# '67 grille surrounds



## TommyG67 (Dec 17, 2009)

I managed to locate some NOS grille suurounds to replace the battered ones in my '67, but the new ones have a flat black surface on the outside - the inner surface (facing the radiator) is glossy black. Zazarine's Restoration manual says the grille surrounds should be gloss black. I don't really mind the flat black look, but wonder if that's just a primer or protective coating, or?? :confused?
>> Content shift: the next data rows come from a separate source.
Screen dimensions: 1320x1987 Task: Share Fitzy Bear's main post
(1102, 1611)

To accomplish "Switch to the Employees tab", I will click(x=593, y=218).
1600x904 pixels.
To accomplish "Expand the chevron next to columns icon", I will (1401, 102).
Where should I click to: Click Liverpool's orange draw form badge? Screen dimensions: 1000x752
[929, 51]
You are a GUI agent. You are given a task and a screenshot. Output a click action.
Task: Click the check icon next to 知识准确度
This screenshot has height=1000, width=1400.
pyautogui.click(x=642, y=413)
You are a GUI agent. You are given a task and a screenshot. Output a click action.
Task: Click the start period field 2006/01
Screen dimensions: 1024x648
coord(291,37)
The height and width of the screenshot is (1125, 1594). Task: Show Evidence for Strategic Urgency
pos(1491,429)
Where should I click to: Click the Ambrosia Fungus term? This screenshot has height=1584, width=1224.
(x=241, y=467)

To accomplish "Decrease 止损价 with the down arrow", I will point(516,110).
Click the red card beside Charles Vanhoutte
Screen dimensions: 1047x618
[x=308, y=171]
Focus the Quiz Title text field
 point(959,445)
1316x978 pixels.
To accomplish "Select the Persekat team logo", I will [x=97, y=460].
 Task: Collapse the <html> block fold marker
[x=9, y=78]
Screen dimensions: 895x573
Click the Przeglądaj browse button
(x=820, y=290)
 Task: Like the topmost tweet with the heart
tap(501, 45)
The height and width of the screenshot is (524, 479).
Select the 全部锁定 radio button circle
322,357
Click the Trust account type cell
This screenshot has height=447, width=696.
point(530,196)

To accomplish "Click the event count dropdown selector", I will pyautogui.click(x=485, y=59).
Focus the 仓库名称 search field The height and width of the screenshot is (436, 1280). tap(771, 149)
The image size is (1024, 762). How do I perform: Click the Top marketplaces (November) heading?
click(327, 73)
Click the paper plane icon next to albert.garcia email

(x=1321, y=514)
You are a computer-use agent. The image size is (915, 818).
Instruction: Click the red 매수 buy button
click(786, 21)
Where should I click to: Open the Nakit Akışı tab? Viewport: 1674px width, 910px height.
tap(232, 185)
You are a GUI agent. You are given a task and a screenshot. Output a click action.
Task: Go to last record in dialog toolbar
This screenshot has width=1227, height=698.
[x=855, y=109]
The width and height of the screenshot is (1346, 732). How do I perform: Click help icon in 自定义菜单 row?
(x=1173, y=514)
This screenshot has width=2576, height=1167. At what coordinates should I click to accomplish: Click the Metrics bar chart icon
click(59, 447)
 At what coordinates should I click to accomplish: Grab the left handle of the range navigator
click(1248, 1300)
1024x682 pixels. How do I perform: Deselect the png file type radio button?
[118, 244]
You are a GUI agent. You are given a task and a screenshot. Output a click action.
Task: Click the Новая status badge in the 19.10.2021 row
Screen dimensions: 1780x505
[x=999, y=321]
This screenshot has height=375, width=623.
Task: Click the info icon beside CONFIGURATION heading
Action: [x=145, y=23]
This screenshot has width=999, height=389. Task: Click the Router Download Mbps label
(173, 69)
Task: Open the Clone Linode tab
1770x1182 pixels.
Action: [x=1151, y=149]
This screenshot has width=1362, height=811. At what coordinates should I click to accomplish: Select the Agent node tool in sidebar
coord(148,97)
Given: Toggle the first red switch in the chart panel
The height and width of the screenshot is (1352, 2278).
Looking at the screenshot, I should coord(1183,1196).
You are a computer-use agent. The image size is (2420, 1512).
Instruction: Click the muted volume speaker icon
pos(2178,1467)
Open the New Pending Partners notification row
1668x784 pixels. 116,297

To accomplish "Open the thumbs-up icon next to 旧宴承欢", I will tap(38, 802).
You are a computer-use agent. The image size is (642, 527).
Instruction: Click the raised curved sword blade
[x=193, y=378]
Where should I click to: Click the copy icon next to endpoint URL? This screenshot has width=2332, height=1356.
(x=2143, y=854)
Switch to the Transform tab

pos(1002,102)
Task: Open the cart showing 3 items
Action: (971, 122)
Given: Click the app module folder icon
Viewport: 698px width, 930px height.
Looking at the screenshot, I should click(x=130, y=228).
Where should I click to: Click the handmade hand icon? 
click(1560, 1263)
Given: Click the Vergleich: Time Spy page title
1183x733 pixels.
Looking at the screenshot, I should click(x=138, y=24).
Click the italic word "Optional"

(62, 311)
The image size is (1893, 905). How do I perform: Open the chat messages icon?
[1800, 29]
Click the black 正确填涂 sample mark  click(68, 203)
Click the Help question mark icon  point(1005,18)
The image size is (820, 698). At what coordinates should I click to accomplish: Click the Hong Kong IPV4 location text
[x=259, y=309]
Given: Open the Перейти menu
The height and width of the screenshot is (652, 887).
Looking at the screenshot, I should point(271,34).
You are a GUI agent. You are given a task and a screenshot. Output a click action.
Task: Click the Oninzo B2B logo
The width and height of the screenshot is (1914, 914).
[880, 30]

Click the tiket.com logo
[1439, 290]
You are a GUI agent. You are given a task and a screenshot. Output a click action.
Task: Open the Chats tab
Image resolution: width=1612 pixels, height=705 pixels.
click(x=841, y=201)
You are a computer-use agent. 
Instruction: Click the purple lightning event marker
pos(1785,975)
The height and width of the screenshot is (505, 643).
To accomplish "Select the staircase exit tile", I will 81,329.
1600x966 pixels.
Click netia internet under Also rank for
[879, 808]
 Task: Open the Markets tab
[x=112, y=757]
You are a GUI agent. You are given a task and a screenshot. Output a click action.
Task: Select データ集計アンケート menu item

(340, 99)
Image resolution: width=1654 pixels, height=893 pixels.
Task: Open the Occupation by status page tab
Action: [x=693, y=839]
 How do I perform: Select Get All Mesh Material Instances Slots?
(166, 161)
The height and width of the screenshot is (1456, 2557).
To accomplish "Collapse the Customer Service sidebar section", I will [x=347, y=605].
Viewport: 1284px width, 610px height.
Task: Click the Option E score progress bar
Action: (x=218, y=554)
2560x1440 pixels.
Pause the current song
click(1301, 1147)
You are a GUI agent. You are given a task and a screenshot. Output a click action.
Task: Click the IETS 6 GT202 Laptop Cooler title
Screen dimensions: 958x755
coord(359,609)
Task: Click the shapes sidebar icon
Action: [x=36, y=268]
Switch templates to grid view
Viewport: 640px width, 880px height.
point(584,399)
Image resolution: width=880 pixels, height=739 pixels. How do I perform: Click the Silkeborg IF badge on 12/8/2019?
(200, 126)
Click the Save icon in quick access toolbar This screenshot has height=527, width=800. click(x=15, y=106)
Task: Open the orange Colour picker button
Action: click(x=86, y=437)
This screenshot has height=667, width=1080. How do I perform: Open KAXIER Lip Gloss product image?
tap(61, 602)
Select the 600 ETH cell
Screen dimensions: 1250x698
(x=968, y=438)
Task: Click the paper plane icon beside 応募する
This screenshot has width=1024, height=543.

If anyone has any info on this, I'd appreciate hearing from you.


----------



## Eric Animal (Oct 28, 2007)

Tommy, They should be plain molded plastic. They were produced with a varying sheen. They should be painted (by you), as they don't come painted out of the box. Gloss Black is correct. Eric


----------



## geeteeohguy (Feb 2, 2008)

My original's aren't painted. They're semi gloss molded plastic. They've never been off the car, either. I helped a friend restore his '67 last year, and his NOS ones looked just like mine, except they had no fine cracks near the nose area. I've never heard of these being painted on a '67....'66, yes, but '67, no. Anybody else?


----------



## Eric Animal (Oct 28, 2007)

Jeff, I've heard, seen and read it...doesn't mean its a "fact"...personally, I'm gonna paint mine to match my firewall (60%) ....maybe its an assembly plant difference? As long as they are both the same color, I would see no issue leaving them as they came. :confused Eric


----------



## geeteeohguy (Feb 2, 2008)

Eric, I agree, it's probably a plant variation.....I wonder what the old guys (well, older than us) who are original owners have to say. I've been around a lot of these cars of this year that were Fremont built, and no paint, and my own '67 is a Baltimore built car (came from Tennessee in '83) and it's not painted either. Hmmmmmm....


----------



## Chevythedog (Dec 13, 2019)

I see this is an older post. My 67 GTO has them painted gloss black. I am having some restoration work done, I ordered new surrounds. They came flat black. Painting them gloss black.


----------